* Records for this exercise
◆ ◆ ◆ ◆ ◆ ◆ ◆
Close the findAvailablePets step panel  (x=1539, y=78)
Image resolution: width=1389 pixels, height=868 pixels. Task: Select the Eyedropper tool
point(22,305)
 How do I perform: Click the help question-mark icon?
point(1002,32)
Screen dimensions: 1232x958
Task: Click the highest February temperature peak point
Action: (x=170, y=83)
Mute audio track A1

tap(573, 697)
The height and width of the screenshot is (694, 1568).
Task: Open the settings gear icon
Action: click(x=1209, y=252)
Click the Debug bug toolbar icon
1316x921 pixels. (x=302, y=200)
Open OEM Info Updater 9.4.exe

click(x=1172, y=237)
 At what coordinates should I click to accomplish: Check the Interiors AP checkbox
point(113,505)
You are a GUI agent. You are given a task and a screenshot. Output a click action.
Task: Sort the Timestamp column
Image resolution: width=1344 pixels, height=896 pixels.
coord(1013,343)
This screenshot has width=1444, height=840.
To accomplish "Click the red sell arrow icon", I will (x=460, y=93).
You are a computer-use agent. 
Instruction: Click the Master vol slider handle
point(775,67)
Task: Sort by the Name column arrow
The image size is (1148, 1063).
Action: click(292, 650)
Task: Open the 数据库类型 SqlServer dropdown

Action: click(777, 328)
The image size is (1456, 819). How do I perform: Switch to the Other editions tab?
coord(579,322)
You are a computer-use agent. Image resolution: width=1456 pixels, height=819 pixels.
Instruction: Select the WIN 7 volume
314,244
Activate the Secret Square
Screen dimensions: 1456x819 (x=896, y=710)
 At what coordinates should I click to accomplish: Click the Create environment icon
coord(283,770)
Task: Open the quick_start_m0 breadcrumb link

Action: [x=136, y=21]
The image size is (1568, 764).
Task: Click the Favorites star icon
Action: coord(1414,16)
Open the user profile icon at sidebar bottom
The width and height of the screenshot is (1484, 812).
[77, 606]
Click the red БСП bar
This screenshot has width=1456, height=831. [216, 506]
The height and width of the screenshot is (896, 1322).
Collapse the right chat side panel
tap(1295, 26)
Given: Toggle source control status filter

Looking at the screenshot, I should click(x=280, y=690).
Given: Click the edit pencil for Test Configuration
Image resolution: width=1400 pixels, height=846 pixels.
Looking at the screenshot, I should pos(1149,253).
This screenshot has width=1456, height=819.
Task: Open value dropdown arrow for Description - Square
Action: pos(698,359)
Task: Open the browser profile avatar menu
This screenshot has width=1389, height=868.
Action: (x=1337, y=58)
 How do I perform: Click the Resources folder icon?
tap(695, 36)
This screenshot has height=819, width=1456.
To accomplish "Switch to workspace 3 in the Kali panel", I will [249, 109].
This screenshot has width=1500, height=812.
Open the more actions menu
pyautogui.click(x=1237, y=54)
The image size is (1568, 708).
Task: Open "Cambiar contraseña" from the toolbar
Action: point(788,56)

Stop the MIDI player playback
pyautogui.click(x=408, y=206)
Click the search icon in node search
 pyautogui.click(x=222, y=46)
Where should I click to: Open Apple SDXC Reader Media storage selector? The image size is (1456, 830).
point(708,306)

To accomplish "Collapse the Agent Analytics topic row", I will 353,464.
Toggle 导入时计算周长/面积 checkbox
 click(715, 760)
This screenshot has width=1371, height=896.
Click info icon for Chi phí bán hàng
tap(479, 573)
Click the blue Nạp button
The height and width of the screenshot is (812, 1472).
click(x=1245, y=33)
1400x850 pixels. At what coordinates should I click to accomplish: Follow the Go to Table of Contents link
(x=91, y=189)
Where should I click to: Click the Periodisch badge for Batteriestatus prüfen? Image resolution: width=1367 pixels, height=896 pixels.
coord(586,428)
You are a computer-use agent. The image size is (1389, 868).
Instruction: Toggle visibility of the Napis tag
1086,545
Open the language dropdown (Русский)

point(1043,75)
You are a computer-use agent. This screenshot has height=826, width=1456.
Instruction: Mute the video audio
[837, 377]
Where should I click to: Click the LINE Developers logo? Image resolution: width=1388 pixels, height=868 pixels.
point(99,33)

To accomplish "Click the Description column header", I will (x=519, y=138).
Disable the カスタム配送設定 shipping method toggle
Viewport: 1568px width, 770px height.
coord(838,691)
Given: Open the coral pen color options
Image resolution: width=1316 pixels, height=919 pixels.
◆ ◆ ◆ ◆ ◆ ◆ ◆
* Description of the task
Would you print exactly, and only, the lines of the data above from the line with "1400x850 pixels. At" through the line with "You are a computer-use agent. This", inclusive?

* Reply
1400x850 pixels. At what coordinates should I click to accomplish: Follow the Go to Table of Contents link
(x=91, y=189)
Where should I click to: Click the Periodisch badge for Batteriestatus prüfen? Image resolution: width=1367 pixels, height=896 pixels.
coord(586,428)
You are a computer-use agent. The image size is (1389, 868).
Instruction: Toggle visibility of the Napis tag
1086,545
Open the language dropdown (Русский)

point(1043,75)
You are a computer-use agent. This screenshot has height=826, width=1456.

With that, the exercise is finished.